The Chebyshev–Gauss property calculates an integral of a polynomial of degree < 2 * n with respect to the weight function √(1 - x ^ 2)⁻¹ supported on [-1, 1] by a sum over appropriate evaluations of the polynomial.

Main statements

• integral_eq_sumZeroes: The integral of a polynomial of degree < 2 * n with respect to the weight function √(1 - x ^ 2)⁻¹ supported on [-1, 1] is equal to π times the average of its values on the points cos ((2 * i + 1) / (2 * n) * π) for 0 ≤ i < n.

Implementation

The statement is proved for Chebyshev polynomials using the complex exponential representation of cos, and then deduced for arbitrary polynomials.

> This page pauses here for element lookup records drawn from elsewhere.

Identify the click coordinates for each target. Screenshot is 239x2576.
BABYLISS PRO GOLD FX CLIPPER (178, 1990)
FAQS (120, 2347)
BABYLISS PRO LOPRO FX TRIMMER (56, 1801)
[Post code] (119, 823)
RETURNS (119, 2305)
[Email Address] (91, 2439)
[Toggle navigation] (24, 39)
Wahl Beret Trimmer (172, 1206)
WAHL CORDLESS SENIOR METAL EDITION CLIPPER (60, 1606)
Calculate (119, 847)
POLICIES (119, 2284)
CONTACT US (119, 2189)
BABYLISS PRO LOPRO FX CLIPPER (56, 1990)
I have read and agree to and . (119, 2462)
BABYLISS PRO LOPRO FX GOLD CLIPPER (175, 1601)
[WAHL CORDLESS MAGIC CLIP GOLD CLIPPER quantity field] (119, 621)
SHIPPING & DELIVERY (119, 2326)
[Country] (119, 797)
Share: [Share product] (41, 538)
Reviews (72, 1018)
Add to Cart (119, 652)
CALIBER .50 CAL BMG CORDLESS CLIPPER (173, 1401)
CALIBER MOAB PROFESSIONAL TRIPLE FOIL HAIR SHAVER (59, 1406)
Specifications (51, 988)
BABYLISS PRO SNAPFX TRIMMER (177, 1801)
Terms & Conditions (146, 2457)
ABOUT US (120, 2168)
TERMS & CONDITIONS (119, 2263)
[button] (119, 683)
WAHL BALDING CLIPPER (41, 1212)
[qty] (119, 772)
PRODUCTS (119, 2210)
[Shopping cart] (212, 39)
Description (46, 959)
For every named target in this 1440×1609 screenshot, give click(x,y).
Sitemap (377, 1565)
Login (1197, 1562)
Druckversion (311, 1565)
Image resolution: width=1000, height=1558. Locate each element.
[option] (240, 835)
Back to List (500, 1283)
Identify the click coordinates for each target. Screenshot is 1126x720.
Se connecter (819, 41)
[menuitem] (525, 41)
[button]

noncomputable def Polynomial.Chebyshev.sumZeroes (n : ℕ) (P : Polynomial ℝ) : ℝ

Weighted sum of P (x) where x goes over cos ((2 * i + 1) / (2 * n) * π) for 0 ≤ i < n.

Equations

• Polynomial.Chebyshev.sumZeroes n P = Real.pi / ↑n * ∑ i ∈ Finset.range n, Polynomial.eval (Real.cos ((2 * ↑i + 1) / (2 * ↑n) * Real.pi)) P

@[simp]

theorem Polynomial.Chebyshev.sumZeroes_sum (n : ℕ) {ι : Type u_1} (s : Finset ι) (P : ι → Polynomial ℝ) : sumZeroes n (∑ i ∈ s, P i) = ∑ i ∈ s, sumZeroes n (P i)

@[simp]

theorem Polynomial.Chebyshev.sumZeroes_smul (n : ℕ) (c : ℝ) (P : Polynomial ℝ) : sumZeroes n (c • P) = c * sumZeroes n P

theorem Polynomial.Chebyshev.sumZeroes_T_zero {n : ℕ} (hn : n ≠ 0) : sumZeroes n (T ℝ 0) = Real.pi

theorem Polynomial.Chebyshev.sumZeroes_T_of_not_dvd {n : ℕ} {k : ℤ} (hk : ¬2 * ↑n ∣ k) : sumZeroes n (T ℝ k) = 0

theorem Polynomial.Chebyshev.integral_eq_sumZeroes {n : ℕ} {P : Polynomial ℝ} (hn : n ≠ 0) (hP : P.degree < 2 * ↑n) : ∫ (x : ℝ), eval x P ∂measureT = sumZeroes n P

The integral of a polynomial of degree < 2 * n with respect to the weight function √(1 - x ^ 2)⁻¹ supported on [-1, 1] is equal to π times the average of its values on the points cos ((2 * i + 1) / (2 * n) * π) for 0 ≤ i < n.